There are no pieces of real estate more mysterious, more disturbing, more alluring, more capable of mayhem and majesty, than the little old bar or corner grocery store tucked away in the corner of some urban jungle.
In a way that even churches or ethnic clubs can’t match, certain pubs and food stores exude an evangelical pull that is difficult to explain. Often without marketing, often in the absence of advertising or anything more than the underground word-of-mouth, these purveyors of that certain something exude a message that may say “come hither,” or may warn, “beware all you middle-class dorks who are attracted or repelled; do not enter here.”
As an intellectual abstraction, we all revel in the freedom we have to “associate,” to come together with few restrictions, with little oversight, with the sense of adventure that comes through unexpected coming together.
But some of those bars, some of those little convenience stories, aren’t meant for the likes of you. Nothing so unsubtle as a bouncer at the front door of a cool club saying you’re too uncool to cross the threshold. No, the neon-lit, often rundown little purveyors of booze and girls and bags of potato chips simply create an aura that tells us if we belong.
To be sure, some of the joints are “black” enough or “Hispanic” enough to give the Anglos pause, but more interesting are the establishments that are theoretically inviting — but not really.
Roxbury’s “Packy Connors” pub is one of those places. It’s “popular,” but it gives off a sense of unease that lets you know if you’re really welcome. The joint has been in the news of late, after four people were shot outside — not the first time unpleasantness has erupted there. And that’s just what makes places such as Packy Connors so fascinating, in an irritating, spooky sort of way.
Who Pays?
What do you do with a joint like that? The Licensing Board has, and probably will, get cranky and shut it down, at least for a while. There’s nothing terribly unusual in that, but the act of closing a purveyor of hooch usually leaves the mystery unanswered: What was it, exactly, that the pub did wrong? You can order it to “control” its customers, but, of course, by the very nature of the customers it attracts, the chances for domestic tranquility are slim.

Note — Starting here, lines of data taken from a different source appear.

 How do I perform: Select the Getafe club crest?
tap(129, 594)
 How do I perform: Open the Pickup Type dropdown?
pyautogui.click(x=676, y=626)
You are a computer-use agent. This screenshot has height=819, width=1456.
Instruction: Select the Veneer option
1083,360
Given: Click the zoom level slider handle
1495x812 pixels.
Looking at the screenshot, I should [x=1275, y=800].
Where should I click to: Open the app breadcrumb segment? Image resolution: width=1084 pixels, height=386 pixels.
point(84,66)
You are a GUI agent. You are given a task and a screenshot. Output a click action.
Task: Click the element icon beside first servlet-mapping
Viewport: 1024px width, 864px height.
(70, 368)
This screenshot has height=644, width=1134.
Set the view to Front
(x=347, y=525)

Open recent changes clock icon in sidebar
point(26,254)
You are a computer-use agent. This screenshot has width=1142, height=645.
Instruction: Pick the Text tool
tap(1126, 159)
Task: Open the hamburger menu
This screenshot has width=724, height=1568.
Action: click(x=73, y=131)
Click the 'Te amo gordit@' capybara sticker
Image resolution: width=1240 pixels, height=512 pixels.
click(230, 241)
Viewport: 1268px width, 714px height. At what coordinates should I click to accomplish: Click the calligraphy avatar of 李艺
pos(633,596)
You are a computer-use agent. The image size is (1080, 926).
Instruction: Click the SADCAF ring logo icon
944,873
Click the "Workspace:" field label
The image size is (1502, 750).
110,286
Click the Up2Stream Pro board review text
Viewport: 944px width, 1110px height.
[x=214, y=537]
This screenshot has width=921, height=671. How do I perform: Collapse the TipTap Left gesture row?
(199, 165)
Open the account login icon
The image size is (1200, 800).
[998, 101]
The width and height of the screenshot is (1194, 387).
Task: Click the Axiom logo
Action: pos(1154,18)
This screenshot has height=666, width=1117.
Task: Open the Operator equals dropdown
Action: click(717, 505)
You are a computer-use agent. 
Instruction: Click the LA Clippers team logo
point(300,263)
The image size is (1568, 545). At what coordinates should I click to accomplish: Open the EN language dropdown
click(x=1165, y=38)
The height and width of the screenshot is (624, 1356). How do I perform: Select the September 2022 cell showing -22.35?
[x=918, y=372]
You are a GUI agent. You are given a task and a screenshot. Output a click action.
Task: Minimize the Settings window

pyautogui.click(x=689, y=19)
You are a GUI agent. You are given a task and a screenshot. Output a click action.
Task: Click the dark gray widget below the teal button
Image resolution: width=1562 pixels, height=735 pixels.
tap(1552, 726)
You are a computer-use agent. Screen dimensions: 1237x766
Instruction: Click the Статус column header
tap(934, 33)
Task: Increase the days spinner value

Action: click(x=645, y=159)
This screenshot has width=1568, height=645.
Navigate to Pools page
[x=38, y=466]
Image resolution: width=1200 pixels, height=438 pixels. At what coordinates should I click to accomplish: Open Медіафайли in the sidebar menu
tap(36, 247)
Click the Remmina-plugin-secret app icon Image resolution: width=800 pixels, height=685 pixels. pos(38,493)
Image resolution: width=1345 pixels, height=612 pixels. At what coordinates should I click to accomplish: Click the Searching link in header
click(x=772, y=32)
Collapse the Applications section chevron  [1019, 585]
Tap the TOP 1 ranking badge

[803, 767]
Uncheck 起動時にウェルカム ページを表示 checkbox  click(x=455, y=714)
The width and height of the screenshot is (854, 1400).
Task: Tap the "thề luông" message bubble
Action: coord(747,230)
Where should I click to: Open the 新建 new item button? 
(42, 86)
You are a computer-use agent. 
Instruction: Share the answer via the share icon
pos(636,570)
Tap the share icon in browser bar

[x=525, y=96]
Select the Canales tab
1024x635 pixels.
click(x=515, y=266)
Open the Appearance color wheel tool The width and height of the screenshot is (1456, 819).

Society is both fascinated and repulsed by the Packy Connors environment because it provides a laboratory for a murky sociological experiment. Does the gin joint create an environment in which the customers get stupid? Or, through the mystery of consumer affection, do the “wrong” kind of people simply show up and create mayhem?
The Boston City Council recently approved a zoning change that limits the amount of advertising signage the little food joints can plaster all over their windows. The theory is that the evangelical pull of the little grocers would transform the neighborhood population into a crazed cult of beer-drinking, cigarette-smoking fiends, if the stores were left unchecked to advertise at the behest of Satan.
Again, notice that the powers-that-be are not focused on the moral or psychological frailty of the local population. No, it is the store that should be tamed — just as it is the bar that should be closed.
It goes on all over. Even as we speak, the God-fearing community activists of midtown Atlanta are protesting the likelihood that a cool new bar would replace a formerly cool, naughty bar on Peachtree Street. The protestors’ website: ‘Keepmidtownsafe.com. Yes, the new bar, as if by black magic, will manufacture crime and brawling and alcoholic excess.
In New Haven, Conn., home to stuffy Yale University, the city fathers have banned 24-hour gas stations and convenience stores, as a crime fighting tool. Again, it is the businesses that are presumed to have magical powers of mayhem, not the unwashed masses. It is not police protection that New Haven needs, but protection from retail.
The mayor of Troy, N.Y. is attempting to shoot down convenience stores from 1 a.m. to 5 a.m. — when Troy is routinely transformed into Hell on Earth.
The naughty little clubs. The tiny little grocers. I can’t resist them. Stop them, stop them, before they sin again.